● **Problem to work on**:
Please copy the material below exactly as it appears, every line of it.

*** Information provided

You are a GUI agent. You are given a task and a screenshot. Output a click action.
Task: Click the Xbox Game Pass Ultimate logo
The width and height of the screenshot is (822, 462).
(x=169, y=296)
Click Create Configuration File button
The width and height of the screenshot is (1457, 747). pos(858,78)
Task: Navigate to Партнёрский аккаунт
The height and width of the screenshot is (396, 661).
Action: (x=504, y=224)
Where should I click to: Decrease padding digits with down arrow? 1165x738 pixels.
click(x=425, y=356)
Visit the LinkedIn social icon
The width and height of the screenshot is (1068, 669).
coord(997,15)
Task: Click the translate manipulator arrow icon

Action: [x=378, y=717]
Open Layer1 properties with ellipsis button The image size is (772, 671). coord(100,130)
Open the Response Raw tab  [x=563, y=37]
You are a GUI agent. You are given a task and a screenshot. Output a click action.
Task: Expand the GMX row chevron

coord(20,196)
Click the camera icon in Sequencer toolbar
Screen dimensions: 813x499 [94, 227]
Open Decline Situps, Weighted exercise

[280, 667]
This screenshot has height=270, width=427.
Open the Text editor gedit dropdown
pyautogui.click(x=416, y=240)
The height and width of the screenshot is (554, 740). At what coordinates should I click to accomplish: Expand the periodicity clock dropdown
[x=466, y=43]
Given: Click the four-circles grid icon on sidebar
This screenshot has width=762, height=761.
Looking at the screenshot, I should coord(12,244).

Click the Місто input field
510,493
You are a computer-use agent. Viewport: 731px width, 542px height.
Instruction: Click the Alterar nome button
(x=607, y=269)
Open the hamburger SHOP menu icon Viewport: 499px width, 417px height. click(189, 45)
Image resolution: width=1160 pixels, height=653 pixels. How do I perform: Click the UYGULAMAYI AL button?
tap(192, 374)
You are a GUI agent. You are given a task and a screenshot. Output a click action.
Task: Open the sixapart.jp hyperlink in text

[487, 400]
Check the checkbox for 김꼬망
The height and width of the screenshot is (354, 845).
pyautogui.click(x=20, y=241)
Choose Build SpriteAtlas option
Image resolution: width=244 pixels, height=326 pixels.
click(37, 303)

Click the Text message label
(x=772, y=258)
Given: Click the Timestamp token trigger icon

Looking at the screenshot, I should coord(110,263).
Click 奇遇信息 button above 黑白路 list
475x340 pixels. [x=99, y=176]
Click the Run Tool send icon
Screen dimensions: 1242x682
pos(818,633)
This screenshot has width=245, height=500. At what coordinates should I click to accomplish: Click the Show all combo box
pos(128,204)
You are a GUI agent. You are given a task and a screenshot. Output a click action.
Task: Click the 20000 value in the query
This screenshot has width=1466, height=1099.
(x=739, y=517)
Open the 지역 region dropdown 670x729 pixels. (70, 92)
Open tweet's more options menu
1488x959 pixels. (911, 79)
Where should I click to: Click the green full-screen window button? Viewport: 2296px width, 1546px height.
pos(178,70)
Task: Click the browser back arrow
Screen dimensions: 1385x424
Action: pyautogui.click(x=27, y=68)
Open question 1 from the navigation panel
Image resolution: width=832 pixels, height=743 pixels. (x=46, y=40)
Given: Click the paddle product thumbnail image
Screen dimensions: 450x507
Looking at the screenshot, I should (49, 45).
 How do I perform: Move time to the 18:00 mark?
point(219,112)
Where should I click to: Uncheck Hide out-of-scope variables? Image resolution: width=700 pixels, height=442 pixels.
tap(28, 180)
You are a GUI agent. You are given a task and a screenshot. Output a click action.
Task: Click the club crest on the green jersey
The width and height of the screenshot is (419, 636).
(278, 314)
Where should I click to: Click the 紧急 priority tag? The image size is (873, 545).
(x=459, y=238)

******

● **Expected answer**:
You are a GUI agent. You are given a task and a screenshot. Output a click action.
Task: Click the Xbox Game Pass Ultimate logo
The width and height of the screenshot is (822, 462).
(x=169, y=296)
Click Create Configuration File button
The width and height of the screenshot is (1457, 747). pos(858,78)
Task: Navigate to Партнёрский аккаунт
The height and width of the screenshot is (396, 661).
Action: (x=504, y=224)
Where should I click to: Decrease padding digits with down arrow? 1165x738 pixels.
click(x=425, y=356)
Visit the LinkedIn social icon
The width and height of the screenshot is (1068, 669).
coord(997,15)
Task: Click the translate manipulator arrow icon

Action: [x=378, y=717]
Open Layer1 properties with ellipsis button The image size is (772, 671). coord(100,130)
Open the Response Raw tab  [x=563, y=37]
You are a GUI agent. You are given a task and a screenshot. Output a click action.
Task: Expand the GMX row chevron

coord(20,196)
Click the camera icon in Sequencer toolbar
Screen dimensions: 813x499 [94, 227]
Open Decline Situps, Weighted exercise

[280, 667]
This screenshot has height=270, width=427.
Open the Text editor gedit dropdown
pyautogui.click(x=416, y=240)
The height and width of the screenshot is (554, 740). At what coordinates should I click to accomplish: Expand the periodicity clock dropdown
[x=466, y=43]
Given: Click the four-circles grid icon on sidebar
This screenshot has width=762, height=761.
Looking at the screenshot, I should coord(12,244).

Click the Місто input field
510,493
You are a computer-use agent. Viewport: 731px width, 542px height.
Instruction: Click the Alterar nome button
(x=607, y=269)
Open the hamburger SHOP menu icon Viewport: 499px width, 417px height. click(189, 45)
Image resolution: width=1160 pixels, height=653 pixels. How do I perform: Click the UYGULAMAYI AL button?
tap(192, 374)
You are a GUI agent. You are given a task and a screenshot. Output a click action.
Task: Open the sixapart.jp hyperlink in text

[487, 400]
Check the checkbox for 김꼬망
The height and width of the screenshot is (354, 845).
pyautogui.click(x=20, y=241)
Choose Build SpriteAtlas option
Image resolution: width=244 pixels, height=326 pixels.
click(37, 303)

Click the Text message label
(x=772, y=258)
Given: Click the Timestamp token trigger icon

Looking at the screenshot, I should coord(110,263).
Click 奇遇信息 button above 黑白路 list
475x340 pixels. [x=99, y=176]
Click the Run Tool send icon
Screen dimensions: 1242x682
pos(818,633)
This screenshot has width=245, height=500. At what coordinates should I click to accomplish: Click the Show all combo box
pos(128,204)
You are a GUI agent. You are given a task and a screenshot. Output a click action.
Task: Click the 20000 value in the query
This screenshot has width=1466, height=1099.
(x=739, y=517)
Open the 지역 region dropdown 670x729 pixels. (70, 92)
Open tweet's more options menu
1488x959 pixels. (911, 79)
Where should I click to: Click the green full-screen window button? Viewport: 2296px width, 1546px height.
pos(178,70)
Task: Click the browser back arrow
Screen dimensions: 1385x424
Action: pyautogui.click(x=27, y=68)
Open question 1 from the navigation panel
Image resolution: width=832 pixels, height=743 pixels. (x=46, y=40)
Given: Click the paddle product thumbnail image
Screen dimensions: 450x507
Looking at the screenshot, I should (49, 45).
 How do I perform: Move time to the 18:00 mark?
point(219,112)
Where should I click to: Uncheck Hide out-of-scope variables? Image resolution: width=700 pixels, height=442 pixels.
tap(28, 180)
You are a GUI agent. You are given a task and a screenshot. Output a click action.
Task: Click the club crest on the green jersey
The width and height of the screenshot is (419, 636).
(278, 314)
Where should I click to: Click the 紧急 priority tag? The image size is (873, 545).
(x=459, y=238)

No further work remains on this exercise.